The most dramatic of these struggles was the one that brought Aurangzeb to the throne in 1658. The tensions between Aurangzeb and his three brothers were so great that the war of succession broke out not after their father died, but when he simply fell ill and continued despite his recovery.
While all four of Shah Jahan and Mumtaz Mahal’s sons jockeyed for power, the contest came down to the eldest and favorite, Dara Shikoh, versus the third son, Aurangzeb. In the end, Aurangzeb triumphed, executing Dara and imprisoning Shah Jahan.

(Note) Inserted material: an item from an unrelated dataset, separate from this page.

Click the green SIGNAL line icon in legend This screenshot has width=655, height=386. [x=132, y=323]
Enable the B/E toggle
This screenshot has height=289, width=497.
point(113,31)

As a ruler, Aurangzeb was pious but not—as he is often accused of being—puritanical. He was personally devout but continued to offer legal protections to and employ large numbers of Hindus and members of other religious groups. In fact, the Mughal nobility during Aurangzeb’s reign had a higher percentage of Hindus (just over 30%) than under any of his predecessors.
When forced to choose between political expediency and religious orthodoxy, politics generally won out. He would ally with Hindu rulers against Muslims when it suited his military goals. When he did target Hindu or Sikh religious leaders, it was in response to political threats rather than religious intolerance.
Much attention has been paid to his misguided reinstatement of the jizya tax on non-Muslims, which was used as a rallying cry against Mughal rule, though its actual collection was always half-hearted and inconsistent.
While much focus has been placed on the supposed cultural contraction during his reign, Aurangzeb’s main emphasis was always on military expansion. He relentlessly pursued the conquest of central and southern India yet achieved only lukewarm and incredibly costly success. While he did expand the empire to its greatest territorial height, his conquests were unsustainable.
His successors proved unable to maintain the vast territory that Aurangzeb managed to conquer, especially in the face of various political and environmental challenges that arose throughout the eighteenth century. These challenges saw Mughal power incrementally diminished until its end in 1857 when it was formally replaced by British crown rule.
Aurangzeb and the Mughals have become fodder for competing modern ideologies. While a recent article published by Indian scholars provided a map of Hindu temples destroyed by Aurangzeb, there was no complimentary map—or even mention—of the ones he allowed to be built or restored, let alone the thousands he left untouched.
The perspective provided in these types of articles isn’t completely inaccurate, but it does depict a purposefully narrow view of Aurangzeb and his policies, focusing on destruction and using cherry-picked evidence to pursue a larger anti-Muslim political agenda.
The truth is that Aurangzeb does not fit into modern boxes that fix a person’s identity on a single axis. He was not a proto-Taliban or ISIS-style fundamentalist, nor did he conceive of or treat Hindus as a single sectarian whole. He did not ban music, nor did he commit genocide. While he would not meet modern definitions of a good leader, he wasn’t attempting to, nor should he or any historical figure be held to modern standards.
It is only by studying Aurangzeb and the Mughals on their own terms, as products of and actors in their specific historical context, that we can move away from polarizing caricatures and measure their true impact on the world.